Stated exercise 1 —
Duplicate the passage of the Stephen G. Hall biography from "- Born: Stephen" to "London (BS, 1977)".

++++ Quoted passage

- Born: Stephen George Frederick Hall 25 December 1953 (age 72) Bethnal Green, London, United Kingdom
- Education: London School of Economics (MS, 1978; PhD 1986) City University London (BS, 1977)
- Occupations: Economist, academic

= Stephen G. Hall =

British economist and academic (born 1953)

Stephen George Frederick Hall (born 25 December 1953) is a British economist and academic. He is currently a professor in the economics department at the University of Leicester.

==Early life and education==

Hall was born in London in 1953. He received his bachelor's degree from City University London in 1977, followed by a master's degree (1978) and doctorate (1986) from the London School of Economics. His thesis was Solving and Evaluating Large Non-Linear Econometric Models. He holds a doctorate of commerce honoris causa from the University of Pretoria, South Africa, where he is a visiting professor.

++++++++

Stated exercise 2 —
Show every line in the listing that contains the word "logo".

++++ Data to use

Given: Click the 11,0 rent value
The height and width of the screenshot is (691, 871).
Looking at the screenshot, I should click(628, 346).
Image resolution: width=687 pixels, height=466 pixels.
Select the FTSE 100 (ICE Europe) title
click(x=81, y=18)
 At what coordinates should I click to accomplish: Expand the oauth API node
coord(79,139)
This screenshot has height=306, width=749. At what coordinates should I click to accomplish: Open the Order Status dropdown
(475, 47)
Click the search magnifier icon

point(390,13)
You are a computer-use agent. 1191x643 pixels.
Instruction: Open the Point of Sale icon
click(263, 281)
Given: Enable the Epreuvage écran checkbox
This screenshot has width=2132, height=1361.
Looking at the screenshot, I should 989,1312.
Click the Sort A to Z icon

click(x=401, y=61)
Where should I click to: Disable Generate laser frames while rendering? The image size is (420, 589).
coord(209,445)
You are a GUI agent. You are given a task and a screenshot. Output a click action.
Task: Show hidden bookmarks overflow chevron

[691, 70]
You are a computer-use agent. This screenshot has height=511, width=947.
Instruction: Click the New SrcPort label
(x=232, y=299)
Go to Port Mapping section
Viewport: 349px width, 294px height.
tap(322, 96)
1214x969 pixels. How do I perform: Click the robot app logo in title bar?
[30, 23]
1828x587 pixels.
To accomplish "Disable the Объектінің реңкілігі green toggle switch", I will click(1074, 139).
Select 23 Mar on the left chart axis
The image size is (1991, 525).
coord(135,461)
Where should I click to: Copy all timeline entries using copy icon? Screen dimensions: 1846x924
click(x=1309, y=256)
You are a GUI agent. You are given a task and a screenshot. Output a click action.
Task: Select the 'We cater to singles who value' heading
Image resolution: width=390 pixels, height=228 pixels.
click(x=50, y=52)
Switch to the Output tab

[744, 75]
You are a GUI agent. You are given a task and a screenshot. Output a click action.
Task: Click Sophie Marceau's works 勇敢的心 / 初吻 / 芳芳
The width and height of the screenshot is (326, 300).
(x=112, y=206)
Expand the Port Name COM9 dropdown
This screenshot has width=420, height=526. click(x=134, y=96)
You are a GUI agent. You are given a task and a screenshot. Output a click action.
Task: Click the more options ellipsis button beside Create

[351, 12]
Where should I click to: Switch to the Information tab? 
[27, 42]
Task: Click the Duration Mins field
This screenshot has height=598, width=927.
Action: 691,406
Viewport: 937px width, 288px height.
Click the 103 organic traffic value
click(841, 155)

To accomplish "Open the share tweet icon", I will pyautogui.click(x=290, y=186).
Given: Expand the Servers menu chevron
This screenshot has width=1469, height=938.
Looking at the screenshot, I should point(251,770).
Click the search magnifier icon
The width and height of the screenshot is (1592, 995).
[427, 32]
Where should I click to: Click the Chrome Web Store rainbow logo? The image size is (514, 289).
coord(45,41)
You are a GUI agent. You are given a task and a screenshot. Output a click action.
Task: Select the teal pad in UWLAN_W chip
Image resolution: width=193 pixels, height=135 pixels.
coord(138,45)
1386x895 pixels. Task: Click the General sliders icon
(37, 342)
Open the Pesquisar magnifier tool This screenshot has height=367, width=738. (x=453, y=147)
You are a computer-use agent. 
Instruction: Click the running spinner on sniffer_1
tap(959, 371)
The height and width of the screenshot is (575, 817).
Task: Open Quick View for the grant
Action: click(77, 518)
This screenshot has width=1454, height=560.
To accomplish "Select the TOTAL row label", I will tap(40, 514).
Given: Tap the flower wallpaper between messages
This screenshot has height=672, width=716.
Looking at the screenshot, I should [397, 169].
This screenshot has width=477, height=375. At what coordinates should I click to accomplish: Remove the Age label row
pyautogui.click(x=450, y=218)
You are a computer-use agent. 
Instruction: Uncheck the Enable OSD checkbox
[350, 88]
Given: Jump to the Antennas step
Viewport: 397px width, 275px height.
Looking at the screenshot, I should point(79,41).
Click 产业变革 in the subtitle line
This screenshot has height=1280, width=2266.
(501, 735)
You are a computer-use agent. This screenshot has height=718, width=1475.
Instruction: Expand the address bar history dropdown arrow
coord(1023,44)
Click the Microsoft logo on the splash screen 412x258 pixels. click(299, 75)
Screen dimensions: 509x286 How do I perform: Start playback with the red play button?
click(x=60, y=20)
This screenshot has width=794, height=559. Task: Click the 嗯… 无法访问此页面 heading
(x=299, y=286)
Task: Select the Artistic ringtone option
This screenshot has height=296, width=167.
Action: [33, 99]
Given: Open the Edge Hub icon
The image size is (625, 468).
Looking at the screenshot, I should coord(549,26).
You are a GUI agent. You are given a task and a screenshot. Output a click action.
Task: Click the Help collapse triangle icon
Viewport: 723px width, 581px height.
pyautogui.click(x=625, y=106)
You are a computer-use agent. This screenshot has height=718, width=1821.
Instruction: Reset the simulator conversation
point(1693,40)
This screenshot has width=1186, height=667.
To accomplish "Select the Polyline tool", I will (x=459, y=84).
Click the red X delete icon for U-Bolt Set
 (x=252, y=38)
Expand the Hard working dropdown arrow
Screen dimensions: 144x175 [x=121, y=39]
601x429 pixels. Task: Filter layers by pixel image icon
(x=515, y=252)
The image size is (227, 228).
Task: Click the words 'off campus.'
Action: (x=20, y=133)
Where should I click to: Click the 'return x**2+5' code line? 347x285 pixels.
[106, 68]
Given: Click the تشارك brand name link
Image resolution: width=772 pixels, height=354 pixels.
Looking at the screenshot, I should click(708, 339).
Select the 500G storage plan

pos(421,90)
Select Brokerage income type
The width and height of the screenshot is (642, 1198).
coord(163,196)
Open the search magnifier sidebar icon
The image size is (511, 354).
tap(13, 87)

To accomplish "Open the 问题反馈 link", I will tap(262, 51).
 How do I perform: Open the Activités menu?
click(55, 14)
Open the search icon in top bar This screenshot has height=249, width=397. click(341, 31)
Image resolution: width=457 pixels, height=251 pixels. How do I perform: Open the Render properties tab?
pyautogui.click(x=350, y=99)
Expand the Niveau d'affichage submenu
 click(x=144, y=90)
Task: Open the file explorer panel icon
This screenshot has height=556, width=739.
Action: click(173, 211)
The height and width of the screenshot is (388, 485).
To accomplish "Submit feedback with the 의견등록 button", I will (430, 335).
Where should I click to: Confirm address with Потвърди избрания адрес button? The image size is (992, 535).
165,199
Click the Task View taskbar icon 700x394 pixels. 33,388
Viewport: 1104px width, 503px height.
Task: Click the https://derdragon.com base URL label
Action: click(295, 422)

++++++++

Correct result 1 —
- Born: Stephen George Frederick Hall 25 December 1953 (age 72) Bethnal Green, London, United Kingdom
- Education: London School of Economics (MS, 1978; PhD 1986) City University London (BS, 1977)

Correct result 2 —
1214x969 pixels. How do I perform: Click the robot app logo in title bar?
Where should I click to: Click the Chrome Web Store rainbow logo? The image size is (514, 289).
Click the Microsoft logo on the splash screen 412x258 pixels. click(299, 75)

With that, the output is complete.